Al liceo Maker sembra inarrestabile nel ruolo di centro, siglando 22 punti e 13 rimbalzi di media a partita. Ma non sono le sue eccezionali prestazioni a regalargli la fama in tutta America, quanto piuttosto alcuni video caricati su Youtube, divenuti in pochi giorni virali, in cui mette in mostra il suo spaventoso ball-handling, malgrado i suoi 216 cm di altezza. In breve diventa una celebrità, da ogni dove spuntano tifosi e scout che vogliono testare le sue capacità.

Nel settembre 2014 Thon si rimette in viaggio: stavolta si trasferisce col fratello in Canada, precisamente a Mono, in Ontario, per seguire le orme di Edward Smith che era assistant coach nell’Athlete Institute di Mono. Anche qui le sue prestazioni fanno scalpore, c’è chi lo paragona a Anhony Davis, chi a Kevin Garnett. La pressione inizia a farsi sentire sulle sue spalle. Sull’onda dell’entusiasmo, decide di diplomarsi in anticipo, così da poter essere scelto in qualche college e giocare in NCAA. Vuole diventare una star, e per questo decide di bruciare le tappe. Ma, convocato al Nike Hoop Summit – torneo ideale per mettersi in mostra -, segna appena 2 punti con un misero 0/5 dal campo. E la domanda sorge spontanea:Thon Maker è un flop?

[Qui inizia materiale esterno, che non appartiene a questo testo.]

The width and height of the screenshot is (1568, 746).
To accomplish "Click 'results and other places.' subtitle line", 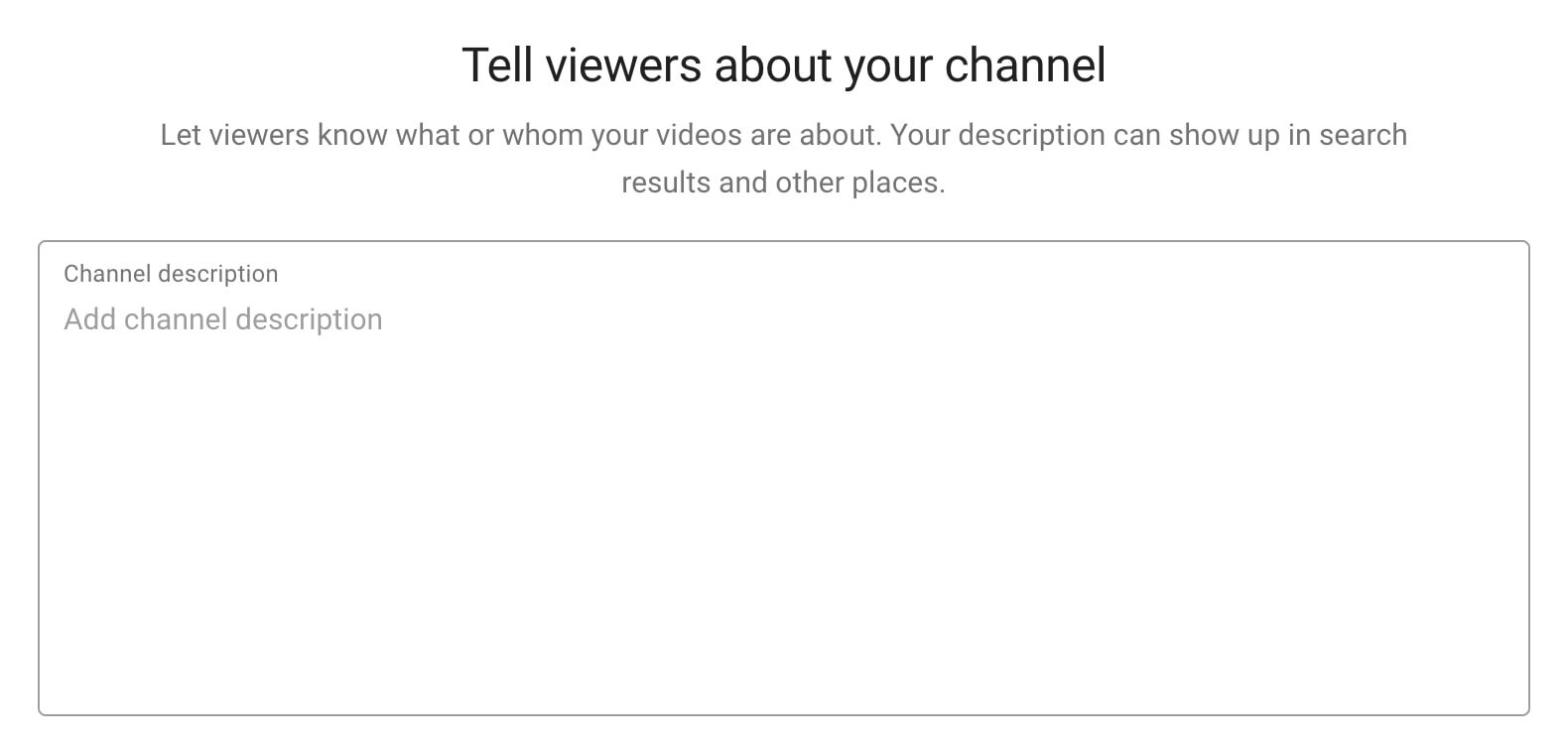I will click(784, 183).
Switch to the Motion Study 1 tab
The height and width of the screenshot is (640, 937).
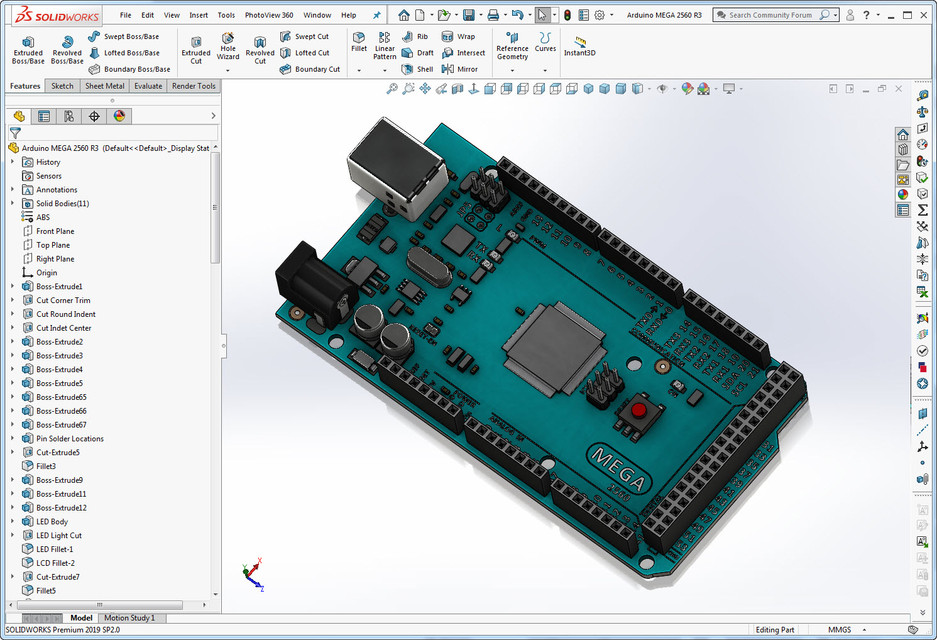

Maker è ancora richiesto da diversi college, eppure tutto l’hype nei suoi confronti  sembra sbiadirsi giorno dopo giorno. Molti lo considerano un bidone, altri stravedono per lui. La pressione che lo assale, la confusione che gli riempie il cervello, finchè non arriva una decisione inaspettata: non decidere nulla. Thon non sceglie nè di iscriversi al college, né di intraprendere la carriera da professionista all’estero.

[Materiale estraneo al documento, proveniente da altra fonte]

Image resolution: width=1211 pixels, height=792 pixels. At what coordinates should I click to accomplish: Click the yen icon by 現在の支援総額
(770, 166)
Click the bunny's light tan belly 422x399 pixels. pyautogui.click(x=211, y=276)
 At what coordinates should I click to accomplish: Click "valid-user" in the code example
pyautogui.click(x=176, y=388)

E cosa fa? Benché già diplomato, resta all’Athlete Institute di Mono, giocando un altro anno a livello collegiale. Una scelta che ha dell’incredibile, ma che risulterà vincente. Thon si allena come un ossesso, in un ambiente familiare e lontano dagli occhi degli scout, finché non manifesta al grande pubblico le sue intenzioni: andare a giocare direttamente in NBA. Il che sembrerebbe impossibile, visto che dal 2005 la Lega impedisce il passaggio diretto dal liceo alla NBA. Ma c’è di mezzo il 2015-2016, stagione in cui Thon ha sì giocato al liceo, ma dopo essersi diplomato l’anno prima. Proprio per questo, dopo lunghe consultazioni legali, l’NBA ha dato l’ok: Maker può dichiararsi al Draft pur senza aver giocato al college.

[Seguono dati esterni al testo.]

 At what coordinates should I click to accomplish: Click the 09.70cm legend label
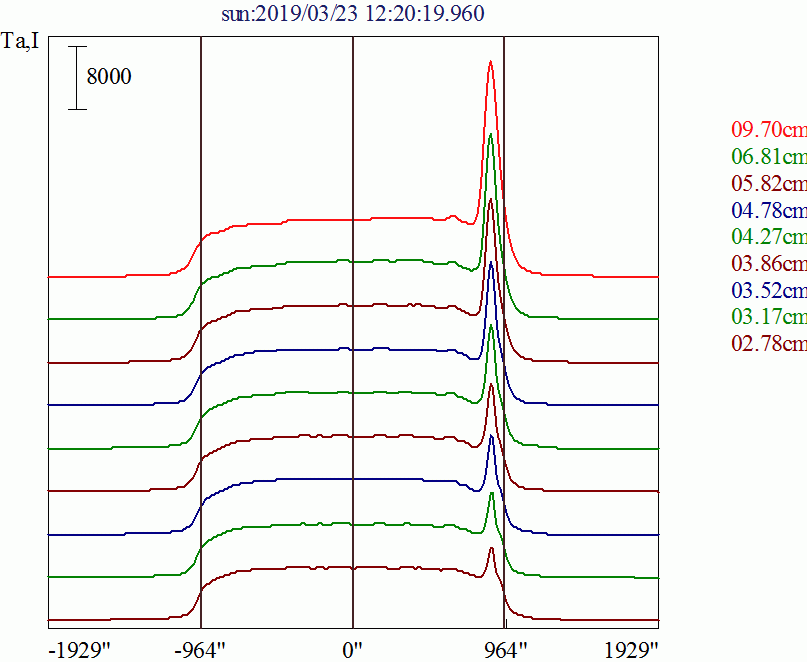click(x=768, y=129)
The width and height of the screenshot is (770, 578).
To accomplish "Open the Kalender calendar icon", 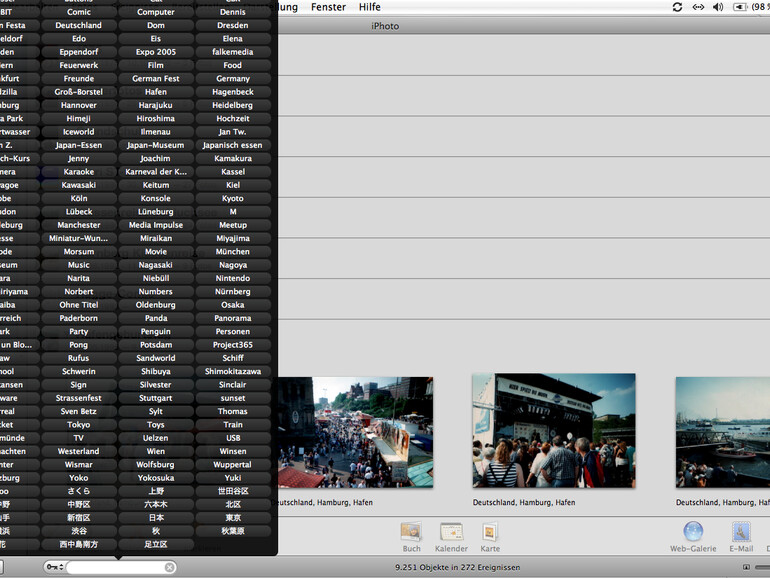I will click(451, 532).
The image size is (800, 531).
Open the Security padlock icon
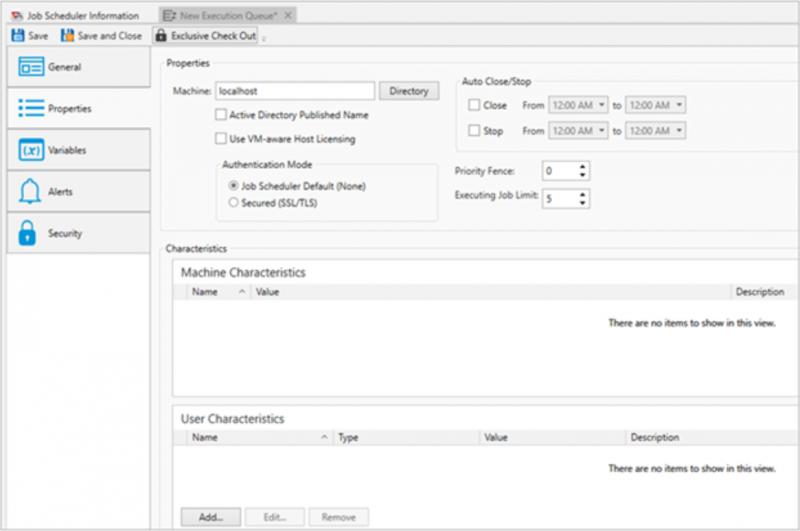click(x=32, y=233)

 Ed ecco che torna la Maker-mania: gli addetti ai lavori e gli scout tornano ad interessarsi a lui, cercando di carpire informazioni sul suo conto. Ma Thon, stavolta, s’è fatto furbo: non solo non pubblica nessun video che lo sponsorizzi, ma dà forfait a tutti i tornei organizzati per i migliori prospetti a livello nazionale. Attorno alla sua figura aleggia il mistero, nessuno conosce il suo reale valore. E sarà proprio questa la sua fortuna: malgrado i tanti dubbi, i Bucks decidono di rischiare e lo scelgono con la decima pick al Draft, nello stupore generale e contro qualunque pronostico.

 E dopo una prima parte di stagione altalenante – soprattutto a causa della sua esile struttura fisica -, nelle ultime 10 partite Maker ha trovato un posto da titolare a Milwaukee. Il suo è un gioco ancora grezzo e acerbo, i minuti in campo di media sono ancora pochi, ma i miglioramenti si notano a vista d’occhio. Proprio per questo, non è giusto che la sua carriera venga messa a repentaglio da un decreto governativo, solo perché la sua terra natia è il Sudan. Negli ultimi giorni a ribadire questo concetto è stato anche Alexander Lasry, proprietario dei Bucks, nonché figlio di un immigrato marocchino. Lui stesso si è detto orgoglioso tanto di suo padre quanto di Thon, per la capacità di eccellere anche in un Paese che li ha accolti. Ed è proprio questo il punto:un ragazzo così non merita di essere sbattuto fuori, ma di essere valorizzato. E non sarà certamente il decreto di Trump a fermare la sua scalata al successo.